:: Page ::

Fig. 3 Sample line shape fit using HITRAN2016 [23] to the sampled points, ν1 ... ν10, of the CO2-H2O-DIAL system. The optical depth is shown for a 10 min average and 500 m path length (250 m range bin) at 1 km range. The peak optical depth of 0.04 corresponds to a fractional absorption of ≈4%.
The photon current and photon count data for all 10 frequencies are processed using a temporal average of 1 min (6 profiles). The pulse pileup (saturation) parameter for each PMT is first determined from non-linear least squares fits of clear sky data up to 4 km for the two nighttime runs. The saturation-corrected photon count data are then least squares fit to photon current data for each 1 min profile using a scalar and offset. These parameters are then inverted to adjust the photon current data to effective counts as previously discussed [24]. In the high-count signal region, the cross over region fit was restricted to a maximum from 40 million to 50 million counts per second (CPS) after which saturation corrections to our non-paralyzable detection system start to become invalid. The cut-off in the low-count region is restricted to rates no less than 10 CPS to 15 CPS because of the limited 8-bit resolution of the digitizer. Typically, the fit region corresponds to a range from 2.4 km to 4 km, below which the corrected photon current data is spliced in. Effective count rates, N, in excess of 2 × 109 CPS are observed near the peak of the retrievals and decreased geometrically with range to a background count rate of 3 × 105 CPS (for the PMT with 8% QE).

:::

Decide whether each statement agrees with the lidar text, answering yes or no and quoting the text's deciding words. 1. The photon current and photon count data are processed with a temporal average of 1 min. 2. The low-count cut-off comes from the 12-bit resolution of the digitizer. 3. The peak optical depth of 0.04 corresponds to a fractional absorption of about 10%.

:: Information shown ::

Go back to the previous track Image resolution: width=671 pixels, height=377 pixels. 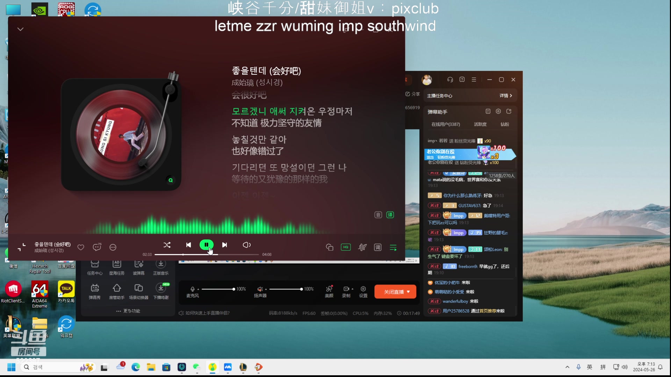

:::

- **The result**
1. Yes: "The photon current and photon count data for all 10 frequencies are processed using a temporal average of 1 min (6 profiles)."
2. No: "because of the limited 8-bit resolution of the digitizer"
3. No: "The peak optical depth of 0.04 corresponds to a fractional absorption of ≈4%."